I tried to do my own research on it but I'm not very much cleared about it. Please explain it to me in simple language. this term is being used by Post-structuralism and postmodernists.
2 Answers
To understand anti-humanism we should first understand 'modernism' and the philosophical rejection of it that is commonly (if inaptly) called post-modernism.

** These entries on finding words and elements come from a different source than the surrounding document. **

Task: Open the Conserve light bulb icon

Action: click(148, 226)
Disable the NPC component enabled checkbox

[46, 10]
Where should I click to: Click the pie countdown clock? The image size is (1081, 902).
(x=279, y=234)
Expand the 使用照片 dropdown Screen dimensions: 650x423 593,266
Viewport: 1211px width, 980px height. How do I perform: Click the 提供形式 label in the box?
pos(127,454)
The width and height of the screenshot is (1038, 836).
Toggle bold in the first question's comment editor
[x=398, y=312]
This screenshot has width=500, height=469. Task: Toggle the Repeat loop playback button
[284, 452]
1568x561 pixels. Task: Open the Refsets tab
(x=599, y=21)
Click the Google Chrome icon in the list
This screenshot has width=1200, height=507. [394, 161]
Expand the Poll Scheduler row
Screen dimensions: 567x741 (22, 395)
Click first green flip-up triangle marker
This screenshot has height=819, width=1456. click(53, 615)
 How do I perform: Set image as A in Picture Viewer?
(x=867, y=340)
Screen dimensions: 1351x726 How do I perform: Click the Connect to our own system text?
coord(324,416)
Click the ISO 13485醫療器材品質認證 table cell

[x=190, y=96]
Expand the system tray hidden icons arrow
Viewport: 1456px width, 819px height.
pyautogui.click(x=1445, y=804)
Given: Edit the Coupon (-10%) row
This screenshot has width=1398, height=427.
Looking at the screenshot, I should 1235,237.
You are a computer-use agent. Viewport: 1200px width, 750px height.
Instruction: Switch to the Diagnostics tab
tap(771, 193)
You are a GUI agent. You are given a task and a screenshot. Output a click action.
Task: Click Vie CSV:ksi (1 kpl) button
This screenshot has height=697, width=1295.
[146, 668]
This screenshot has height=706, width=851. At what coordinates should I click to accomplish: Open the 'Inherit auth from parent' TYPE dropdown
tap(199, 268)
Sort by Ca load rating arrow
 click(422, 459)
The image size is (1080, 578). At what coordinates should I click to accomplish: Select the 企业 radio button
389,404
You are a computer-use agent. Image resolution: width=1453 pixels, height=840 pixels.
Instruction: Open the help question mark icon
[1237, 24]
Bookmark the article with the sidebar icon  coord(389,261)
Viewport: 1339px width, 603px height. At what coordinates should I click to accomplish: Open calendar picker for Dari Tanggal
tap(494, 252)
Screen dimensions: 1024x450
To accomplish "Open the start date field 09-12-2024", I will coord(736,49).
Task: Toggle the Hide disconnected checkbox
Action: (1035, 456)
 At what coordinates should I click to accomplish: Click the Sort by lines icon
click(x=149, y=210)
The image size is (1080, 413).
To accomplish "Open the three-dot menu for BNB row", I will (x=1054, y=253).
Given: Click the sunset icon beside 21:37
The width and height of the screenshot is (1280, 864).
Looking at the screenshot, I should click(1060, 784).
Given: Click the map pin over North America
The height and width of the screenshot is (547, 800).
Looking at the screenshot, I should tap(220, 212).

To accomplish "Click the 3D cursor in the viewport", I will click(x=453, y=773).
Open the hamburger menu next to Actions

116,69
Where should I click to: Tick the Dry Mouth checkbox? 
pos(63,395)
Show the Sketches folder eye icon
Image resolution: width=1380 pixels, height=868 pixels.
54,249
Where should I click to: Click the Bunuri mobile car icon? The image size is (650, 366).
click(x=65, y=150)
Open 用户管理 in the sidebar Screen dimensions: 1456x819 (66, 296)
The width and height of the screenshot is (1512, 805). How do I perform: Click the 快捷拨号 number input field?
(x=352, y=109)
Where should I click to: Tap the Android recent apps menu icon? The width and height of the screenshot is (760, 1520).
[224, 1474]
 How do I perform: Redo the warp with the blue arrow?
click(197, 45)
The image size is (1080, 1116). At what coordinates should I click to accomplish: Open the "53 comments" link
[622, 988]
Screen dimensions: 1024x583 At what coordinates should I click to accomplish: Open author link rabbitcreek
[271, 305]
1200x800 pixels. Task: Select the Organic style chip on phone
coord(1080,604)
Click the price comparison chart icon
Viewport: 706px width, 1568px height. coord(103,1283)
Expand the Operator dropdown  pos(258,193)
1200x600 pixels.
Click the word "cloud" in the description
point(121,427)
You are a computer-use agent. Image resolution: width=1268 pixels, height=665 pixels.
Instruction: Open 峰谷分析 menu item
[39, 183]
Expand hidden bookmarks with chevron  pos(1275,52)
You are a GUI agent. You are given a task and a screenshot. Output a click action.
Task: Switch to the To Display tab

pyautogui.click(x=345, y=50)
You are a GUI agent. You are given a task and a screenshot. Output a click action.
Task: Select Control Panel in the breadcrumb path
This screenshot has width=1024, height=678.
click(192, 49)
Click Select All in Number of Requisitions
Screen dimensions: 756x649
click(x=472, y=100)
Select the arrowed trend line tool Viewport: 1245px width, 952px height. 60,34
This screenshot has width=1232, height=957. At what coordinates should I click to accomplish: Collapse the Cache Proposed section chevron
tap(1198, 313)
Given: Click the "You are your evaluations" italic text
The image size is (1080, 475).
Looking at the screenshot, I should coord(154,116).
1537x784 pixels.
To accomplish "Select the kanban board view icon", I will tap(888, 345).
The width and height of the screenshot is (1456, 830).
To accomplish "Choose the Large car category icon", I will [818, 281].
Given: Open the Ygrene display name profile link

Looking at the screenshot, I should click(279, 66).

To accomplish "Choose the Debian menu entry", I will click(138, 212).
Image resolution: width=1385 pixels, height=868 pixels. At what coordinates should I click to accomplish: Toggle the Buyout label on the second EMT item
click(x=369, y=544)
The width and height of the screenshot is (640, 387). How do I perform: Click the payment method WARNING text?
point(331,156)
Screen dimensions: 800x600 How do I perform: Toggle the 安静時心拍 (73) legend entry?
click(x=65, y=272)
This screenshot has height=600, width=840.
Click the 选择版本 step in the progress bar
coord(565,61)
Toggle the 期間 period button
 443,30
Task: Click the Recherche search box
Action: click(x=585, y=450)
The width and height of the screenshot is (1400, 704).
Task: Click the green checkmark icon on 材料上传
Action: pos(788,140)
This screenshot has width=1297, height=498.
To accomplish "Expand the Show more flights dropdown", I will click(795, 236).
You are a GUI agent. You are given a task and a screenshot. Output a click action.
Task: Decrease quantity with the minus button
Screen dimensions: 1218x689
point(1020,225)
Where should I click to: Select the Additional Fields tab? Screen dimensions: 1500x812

'Modernism' — in this philosophical sense — is a tendency to conflate 'The Modern' with 'The Good'. The term started in architecture, of all places, because there was a movement in the early-to-mid 20th century to create 'modern' urban landscapes: efficient grid-style street layouts; concrete, glass, and steel office blocks; zoning meant to keep commercial, industrial, and residential functions in separate areas. Cities across the globe have been made or remade in this pattern — Los Angeles, Atlanta, central London, Dubai City, Seoul, Nairobi, etc... - so that it's almost ubiquitous. It's an efficient and effective design. But it's also — according to critics — suffocating, characterless, soulless, and dehumanizing. There's no room in an efficient modern city for culture, quaintness, self-expression, individuality, idiosyncrasy, or other distinctive traits. One can go from nation to nation and see the same malls, the same gated communities, and the same towering slab-like buildings.
This image spread to philosophy more generally as a metaphor, with people worrying about how modern, Western, technology-driven culture was imposing itself as 'The Good' on both the world at large and the individuals within it, with a wild and unreflective abandon. And so philosophy began to critique 'The Modern' to show that it wasn't the same as 'The Good', and that in fact 'The Modern' carried with it unpleasant and unsavory cultural norms: racism, sexism, exploitation, brutal legalism, and the like. They started looking for something that went beyond the limitations of 'The Modern': something that recaptured the spirit and vitality of human life in the face of the bland, imposing, monolithic reductionism of modernity.
Part of this bland, imposing, monolithic reductionism was the re-conception and reification of humanity. This is humanism, in the sense used here: a set of assertions about the essential nature and rights of human beings; a cookie-cutter model in which 'The Human' is equated with 'The Good'. It's done with the best intentions, of course, but it's still (from this philosophical perspective), stifling, oppressive, ill-considered, and otherwise problematic. So anti-humanism (similar to romanticism in an earlier age) starts digging into and critiquing this model to expose all of its unpleasant and unsavory aspects, all in the hope of revitalizing the human spirit.
Ayn Rand's 'The Fountainhead' is an ironically interesting read, here. On one hand we see the main character (Howard Roark) working against exactly the kind of architectural modernism discussed above, trying to break through as an individual against the corrupt and stagnant opposition of normalcy. On the other hand, Roark is written to be the ideal of humanism, intrinsically superior to all other human types, and thus naturally indomitable. From a philosophical perspective Rand appears to attack modernism, but in reality she merely reaffirms it.
Definition of anti-humanist : someone who opposes or rejects the beliefs, principles, or assumptions of humanism. - Merriam-Webster
On opposition to humanism.
Heidegger, Letter on "Humanism", Pathmarks, page 265
opposition to "humanism" in no way implies a defense of the inhuman but rather opens other vistas.
Letter on "Humanism", Pathmarks, pages 251-252
this opposition does not mean that such thinking aligns itself against the humane and advocates the inhuman, that it promotes the inhumane and deprecates the dignity of the human being. Humanism is opposed because it does not set the humanitas of the human being high enough. Of course the essential worth of the human being does not consist in his being the substance of beings, as the “Subject” among them, so that as the tyrant of being he may deign to release the beingness of beings into an all too loudly glorified “objectivity.”
The human being is rather “thrown” by being itself into the truth of being, so that ek-sisting ['ecstatically' existing vs. extantness] in this fashion he might guard the truth of being, in order that beings might appear in the light of being [162] as the beings they are. Human beings do not decide whether and how beings appear, whether and how God and the gods or history and nature come forward into the clearing of being, come to presence and depart. The advent of beings lies in the destiny [Geschick] of being. But for humans it is ever a question of finding what is fitting in their essence that corresponds to such destiny; for in accord with this destiny the human being as ek-sisting has to guard the truth of being. The human being is the shepherd of being. It is in this direction alone that Being and Time is thinking when ecstatic existence is experienced as “care” (cf. section 44c, pp. 226ff.).
Pathmarks, page 260 - archive.org
the essence of the human being consists in his being more than merely human, if this is represented as “being a rational creature.”
"More human than human." - Tyrell Corp.